2. Preheat oven to 425 degrees F. Place the ground duck in a stainless steel bowl. Add the cooled onion and garlic mixture to the duck. Add the Thai basil, Sriracha sauce, panko and eggs. Add salt and pepper. Form this mixture into 1 1/2 to 2-inch balls. Transfer baking sheet to oven and cook for 10 minutes.
3. In a separate pot add wine, veal stock and fresh thyme. Bring to a boil and then let simmer until liquid is reduced, about 15 minutes.
4. Strain liquid through a fine mesh strainer over another large saucepan, discard the solids. Transfer meatballs to liquid and place over medium heat. Let meatballs simmer until cooked through, about 25 minutes.
5. Heat 1 tbsp. of olive oil in a large saucepan over medium heat. Add morning glory and sauté with remaining 2 cloves garlic. Cook for two minutes, stirring occasionally.
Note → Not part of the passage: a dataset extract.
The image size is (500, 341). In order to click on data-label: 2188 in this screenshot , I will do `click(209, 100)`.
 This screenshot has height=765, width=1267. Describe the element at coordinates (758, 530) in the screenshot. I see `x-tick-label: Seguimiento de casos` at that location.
Add cooked cavatelli and heat through.
6. Transfer duck meatballs with some of the liquid to morning glory and cavatelli sauté pan. Spoon the meatballs, morning glory, cavatelli and liquid into the serving dishes. Garnish with one quail egg per dish and a few sprinkles of grated Grana Padano cheese.